Should I expect division by 2 of a BinaryFloatingPoint number to be faster than other divisions?

madbat · December 29, 2020, 10:31pm

Hello,
I'm wondering whether I should expect division by 2 on a BinaryFloatingPoint (eg a Double) number to be faster than divisions by other non-power of 2 divisors (as long as the result is not a subnormal number)?

From this Wikipedia paragraph I'd guess so, but it doesn't seem to be the case from my measurements.

cukr · December 29, 2020, 10:56pm

When dividing Double by a constant 3, it uses divsd (division) instruction
When dividing Double by a constant 2, it uses mulsd (multiplication) instruction

Be aware that this optimization only happens if the divisor is a constant, and you compile with optimizations enabled!

madbat · December 29, 2020, 11:10pm

Interesting, thanks!

Although, I'd expect the specific optimization with powers of 2 to be more specific (and fast) than that for a multiplication by any factor.
If I replace the / 3 in your example with a multiplication by any non power of 2 number, I get the same assembly as for the / 2 .

https://godbolt.org/z/4zEo83

scanon · December 29, 2020, 11:13pm

There isn't any operation that would replace it that would be "faster" than multiplication; you could subtract one from the exponent using an integer operation, but that doesn't handle zero or infinity or nan or subnormal results correctly, so you'd have to fix those up, and as soon as you have to do more than one instruction a floating-point multiply is significantly faster.

Floating-point addition, subtraction, multiplication, and fused multiply-add are all among the fastest operations on modern cores. In particular, they are fully pipelined, meaning that one or more of them can begin every single cycle, and they have a latency of just 3-5 cycles on typical hardware designs (the world seems to be settling on a uniform 4 cycles for them, though some 3 cycle adders are around).
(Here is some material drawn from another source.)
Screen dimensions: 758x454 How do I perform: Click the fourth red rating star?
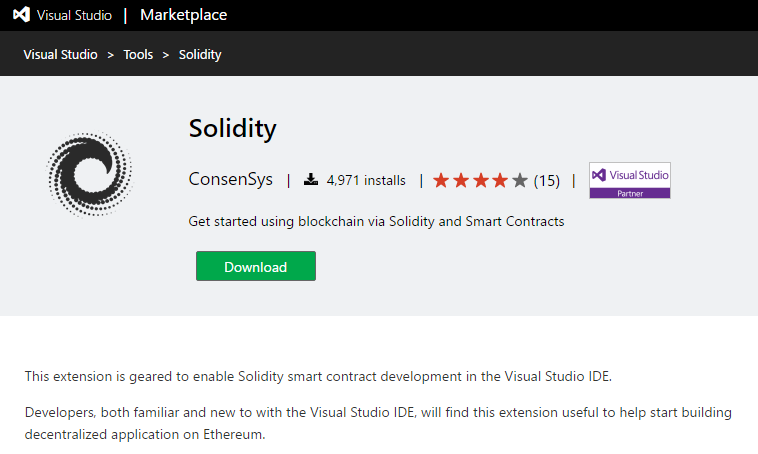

Floating-point division and square root are somewhat slower, but not a lot slower; on recent Intel and Apple cores, one of these operations can begin every 2 or 3 cycles, and the total latency is in the neighborhood of ten cycles. So more expensive than other operations, but cheap enough that avoiding them isn't usually worth the effort if it means using more instructions.

madbat · December 29, 2020, 11:20pm

Gotcha, thanks for the detailed response!